WHAT YOU WILL DO: The records below should be set down in full, please, without any change.

INPUT FOR THIS TASK:

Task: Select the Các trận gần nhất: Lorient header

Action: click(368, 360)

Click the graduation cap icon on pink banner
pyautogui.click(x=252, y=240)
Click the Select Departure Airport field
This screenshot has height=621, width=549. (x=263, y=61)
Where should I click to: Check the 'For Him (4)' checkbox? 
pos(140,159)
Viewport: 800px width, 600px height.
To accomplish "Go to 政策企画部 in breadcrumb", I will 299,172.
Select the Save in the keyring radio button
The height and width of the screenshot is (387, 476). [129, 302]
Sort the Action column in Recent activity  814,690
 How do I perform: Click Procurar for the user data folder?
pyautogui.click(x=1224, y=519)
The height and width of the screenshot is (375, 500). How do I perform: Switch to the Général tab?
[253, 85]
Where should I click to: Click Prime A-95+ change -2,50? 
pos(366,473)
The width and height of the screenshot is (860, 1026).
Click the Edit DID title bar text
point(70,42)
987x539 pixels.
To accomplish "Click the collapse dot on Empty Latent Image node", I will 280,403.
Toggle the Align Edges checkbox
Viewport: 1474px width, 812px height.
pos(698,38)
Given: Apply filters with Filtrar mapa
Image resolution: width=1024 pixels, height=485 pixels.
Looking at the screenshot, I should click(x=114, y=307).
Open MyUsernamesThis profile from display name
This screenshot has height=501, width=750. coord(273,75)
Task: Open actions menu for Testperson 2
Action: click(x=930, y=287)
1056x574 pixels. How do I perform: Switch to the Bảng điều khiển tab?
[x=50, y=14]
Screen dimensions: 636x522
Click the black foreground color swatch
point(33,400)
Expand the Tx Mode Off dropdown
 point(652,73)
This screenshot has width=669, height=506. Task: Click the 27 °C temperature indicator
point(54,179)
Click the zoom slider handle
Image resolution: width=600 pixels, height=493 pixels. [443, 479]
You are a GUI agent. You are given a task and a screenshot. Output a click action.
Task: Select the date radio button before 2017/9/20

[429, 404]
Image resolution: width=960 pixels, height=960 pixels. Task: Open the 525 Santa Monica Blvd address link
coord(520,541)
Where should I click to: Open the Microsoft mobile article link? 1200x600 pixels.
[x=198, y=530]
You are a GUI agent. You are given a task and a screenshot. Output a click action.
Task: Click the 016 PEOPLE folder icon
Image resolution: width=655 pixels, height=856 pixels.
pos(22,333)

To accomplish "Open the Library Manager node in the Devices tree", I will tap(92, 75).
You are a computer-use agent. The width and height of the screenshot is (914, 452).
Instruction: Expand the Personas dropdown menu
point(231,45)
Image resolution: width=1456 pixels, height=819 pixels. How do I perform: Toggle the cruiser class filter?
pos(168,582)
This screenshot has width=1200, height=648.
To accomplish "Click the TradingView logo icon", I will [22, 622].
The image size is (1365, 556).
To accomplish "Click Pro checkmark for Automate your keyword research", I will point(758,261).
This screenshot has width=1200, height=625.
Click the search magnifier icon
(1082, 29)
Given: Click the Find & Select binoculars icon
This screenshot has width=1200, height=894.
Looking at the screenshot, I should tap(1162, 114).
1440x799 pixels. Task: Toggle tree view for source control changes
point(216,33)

ANSWER BOX:
Task: Select the Các trận gần nhất: Lorient header

Action: click(368, 360)

Click the graduation cap icon on pink banner
pyautogui.click(x=252, y=240)
Click the Select Departure Airport field
This screenshot has height=621, width=549. (x=263, y=61)
Where should I click to: Check the 'For Him (4)' checkbox? 
pos(140,159)
Viewport: 800px width, 600px height.
To accomplish "Go to 政策企画部 in breadcrumb", I will 299,172.
Select the Save in the keyring radio button
The height and width of the screenshot is (387, 476). [129, 302]
Sort the Action column in Recent activity  814,690
 How do I perform: Click Procurar for the user data folder?
pyautogui.click(x=1224, y=519)
The height and width of the screenshot is (375, 500). How do I perform: Switch to the Général tab?
[253, 85]
Where should I click to: Click Prime A-95+ change -2,50? 
pos(366,473)
The width and height of the screenshot is (860, 1026).
Click the Edit DID title bar text
point(70,42)
987x539 pixels.
To accomplish "Click the collapse dot on Empty Latent Image node", I will 280,403.
Toggle the Align Edges checkbox
Viewport: 1474px width, 812px height.
pos(698,38)
Given: Apply filters with Filtrar mapa
Image resolution: width=1024 pixels, height=485 pixels.
Looking at the screenshot, I should click(x=114, y=307).
Open MyUsernamesThis profile from display name
This screenshot has height=501, width=750. coord(273,75)
Task: Open actions menu for Testperson 2
Action: click(x=930, y=287)
1056x574 pixels. How do I perform: Switch to the Bảng điều khiển tab?
[x=50, y=14]
Screen dimensions: 636x522
Click the black foreground color swatch
point(33,400)
Expand the Tx Mode Off dropdown
 point(652,73)
This screenshot has width=669, height=506. Task: Click the 27 °C temperature indicator
point(54,179)
Click the zoom slider handle
Image resolution: width=600 pixels, height=493 pixels. [443, 479]
You are a GUI agent. You are given a task and a screenshot. Output a click action.
Task: Select the date radio button before 2017/9/20

[429, 404]
Image resolution: width=960 pixels, height=960 pixels. Task: Open the 525 Santa Monica Blvd address link
coord(520,541)
Where should I click to: Open the Microsoft mobile article link? 1200x600 pixels.
[x=198, y=530]
You are a GUI agent. You are given a task and a screenshot. Output a click action.
Task: Click the 016 PEOPLE folder icon
Image resolution: width=655 pixels, height=856 pixels.
pos(22,333)

To accomplish "Open the Library Manager node in the Devices tree", I will tap(92, 75).
You are a computer-use agent. The width and height of the screenshot is (914, 452).
Instruction: Expand the Personas dropdown menu
point(231,45)
Image resolution: width=1456 pixels, height=819 pixels. How do I perform: Toggle the cruiser class filter?
pos(168,582)
This screenshot has width=1200, height=648.
To accomplish "Click the TradingView logo icon", I will [22, 622].
The image size is (1365, 556).
To accomplish "Click Pro checkmark for Automate your keyword research", I will point(758,261).
This screenshot has width=1200, height=625.
Click the search magnifier icon
(1082, 29)
Given: Click the Find & Select binoculars icon
This screenshot has width=1200, height=894.
Looking at the screenshot, I should tap(1162, 114).
1440x799 pixels. Task: Toggle tree view for source control changes
point(216,33)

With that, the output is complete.